Glad I can contribute with info.
I start using dc on my 3 rails stuff this year with wonderful result.
using a Pittman motor i reach the speed of 1/2 scale mile per hour that's sloooow! Now a PW F3 is more complicated for DC using horizontal motors, but any pulmor is perfect for that!
Andre.


----------



## MPCAnthony (Oct 13, 2011)

*Why DC Power?*

Not my intention to hi-jack this thread but I don't understand why you want to convert to DC. I know that that Lionel put out DC engines; but why?

What are the pro-cons of DC? If someone can point me to a reference book or something on this it is much appreciated.


----------



## T-Man (May 16, 2008)

AG216 said:


> Glad I can contribute with info.
> I start using dc on my 3 rails stuff this year with wonderful result.
> using a Pittman motor i reach the speed of 1/2 scale mile per hour that's sloooow!
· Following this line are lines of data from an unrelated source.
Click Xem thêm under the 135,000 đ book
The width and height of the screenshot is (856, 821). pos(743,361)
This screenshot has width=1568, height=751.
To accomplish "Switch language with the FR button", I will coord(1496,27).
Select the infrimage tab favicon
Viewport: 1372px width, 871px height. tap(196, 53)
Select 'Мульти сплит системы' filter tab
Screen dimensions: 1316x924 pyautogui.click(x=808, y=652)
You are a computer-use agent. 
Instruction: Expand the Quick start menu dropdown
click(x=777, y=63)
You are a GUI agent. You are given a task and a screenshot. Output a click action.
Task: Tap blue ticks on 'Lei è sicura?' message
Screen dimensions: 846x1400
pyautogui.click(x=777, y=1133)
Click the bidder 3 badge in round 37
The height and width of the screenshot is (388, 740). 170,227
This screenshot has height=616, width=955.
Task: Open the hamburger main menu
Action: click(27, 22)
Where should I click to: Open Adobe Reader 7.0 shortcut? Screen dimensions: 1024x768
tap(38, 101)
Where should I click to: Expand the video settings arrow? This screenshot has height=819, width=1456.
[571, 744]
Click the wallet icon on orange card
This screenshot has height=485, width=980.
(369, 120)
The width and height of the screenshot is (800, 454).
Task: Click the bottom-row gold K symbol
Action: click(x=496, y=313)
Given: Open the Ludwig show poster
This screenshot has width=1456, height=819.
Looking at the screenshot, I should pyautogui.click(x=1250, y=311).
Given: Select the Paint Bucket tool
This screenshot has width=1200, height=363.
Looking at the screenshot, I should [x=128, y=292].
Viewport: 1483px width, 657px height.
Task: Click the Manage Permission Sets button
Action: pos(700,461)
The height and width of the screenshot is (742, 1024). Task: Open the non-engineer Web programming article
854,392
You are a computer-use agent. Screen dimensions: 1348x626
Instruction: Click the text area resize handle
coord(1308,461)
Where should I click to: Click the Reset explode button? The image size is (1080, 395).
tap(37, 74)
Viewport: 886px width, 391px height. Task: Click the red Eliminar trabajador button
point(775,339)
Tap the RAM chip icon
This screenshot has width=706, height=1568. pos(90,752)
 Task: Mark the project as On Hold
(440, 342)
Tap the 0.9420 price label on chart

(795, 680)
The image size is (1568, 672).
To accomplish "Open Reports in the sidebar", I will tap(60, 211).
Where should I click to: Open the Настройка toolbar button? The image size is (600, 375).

Now a PW F3 is more complicated for DC using horizontal motors, but any pulmor is perfect for that!
> Andre.


Slower speed. One top complaint about Lionel is how fast the trains run.
With the development of small bridge rectifiers that is now possible.

Most engines that use a DCC system have DC motors even if the track is AC.

In the 70's Lionel MPC did produce a DC motor engine. The A solid state reverse unit was developed that allowed thede engines to run on AC track with their ancestors.

You may want to start reading the information thread at the top of the O scale forum.


----------



## servoguy (Jul 10, 2010)

AG216, you might do better to wire the bridge in series with the armature. What you have done with your circuit is to change the motor from a series wound motor (armature and field in series) to a shunt wound motor. What you have done will obviously work, but you may have problems with the field overheating. In a series wound motor, the field current is limited by the back EMF of the armature.


----------



## AG216 (Sep 28, 2011)

My bad using a diagram from the web.
here is the diagram copied from one of my engines.








Andre.


----------



## servoguy (Jul 10, 2010)

Looks better.


----------